The strategy is to create new synthetic data by substituting an identifier from e.g. "black" identifiers with "white" identifiers, and we want to only substitute columns with the same Wordtyp. 

- Define a function that takes Two Sets of identifiers and substitutes identifiers from each set: 
  1. Makes a copy of the training BoWs (i.e. `.copy()` function). Runs through each identifer in set 1, locates the rows where it is active and makes a copy of these rows. 
  2. Sets identifer column to 0.
  3. For each identifier in set 2 that match the same wordtype, make a copy of the rows. Set identifier column to 1 and append to list. 
  4. Concatenate these sparsematrices to one sparse matrix using the `scipy.sparse.vstack` function.

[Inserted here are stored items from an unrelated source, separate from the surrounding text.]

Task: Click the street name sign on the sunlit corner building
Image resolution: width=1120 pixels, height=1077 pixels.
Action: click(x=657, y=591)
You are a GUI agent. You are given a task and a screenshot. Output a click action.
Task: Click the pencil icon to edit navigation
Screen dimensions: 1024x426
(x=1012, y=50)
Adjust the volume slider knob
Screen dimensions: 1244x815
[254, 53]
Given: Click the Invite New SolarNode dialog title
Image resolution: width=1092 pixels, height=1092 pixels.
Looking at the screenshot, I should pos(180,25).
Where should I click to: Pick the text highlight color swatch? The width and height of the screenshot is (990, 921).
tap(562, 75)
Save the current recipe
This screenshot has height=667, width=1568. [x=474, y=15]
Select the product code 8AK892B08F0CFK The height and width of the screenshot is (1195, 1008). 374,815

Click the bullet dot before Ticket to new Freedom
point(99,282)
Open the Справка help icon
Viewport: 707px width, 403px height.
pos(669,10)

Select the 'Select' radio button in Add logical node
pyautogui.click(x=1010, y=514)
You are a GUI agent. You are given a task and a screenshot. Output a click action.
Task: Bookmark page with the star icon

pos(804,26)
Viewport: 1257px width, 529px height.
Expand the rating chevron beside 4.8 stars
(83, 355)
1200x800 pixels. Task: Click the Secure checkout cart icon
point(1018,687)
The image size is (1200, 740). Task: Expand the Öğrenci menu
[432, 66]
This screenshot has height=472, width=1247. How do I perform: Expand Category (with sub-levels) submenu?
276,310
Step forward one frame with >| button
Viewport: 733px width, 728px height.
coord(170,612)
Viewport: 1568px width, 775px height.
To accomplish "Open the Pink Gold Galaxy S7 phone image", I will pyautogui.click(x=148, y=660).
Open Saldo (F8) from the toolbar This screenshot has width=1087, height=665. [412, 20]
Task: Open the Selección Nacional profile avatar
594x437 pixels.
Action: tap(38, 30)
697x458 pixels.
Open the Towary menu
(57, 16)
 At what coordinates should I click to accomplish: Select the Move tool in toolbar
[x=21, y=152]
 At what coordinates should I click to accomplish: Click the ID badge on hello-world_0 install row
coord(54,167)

- Apply the function to create extra synthethic data using all identifier sets.
- Train a classifier using both the old and new synthetic data and investigate its differential bias.



In [0]:
# Solution 9.7.2 Dataaugmentation
# Substitution function

# Create synthetic dataset

# Train Classifier.

## Extra
- Implement a simple semi-supervised learning classifier. 

- Compute the lift curve. What does the graph tell you about the Saturation of your classifier?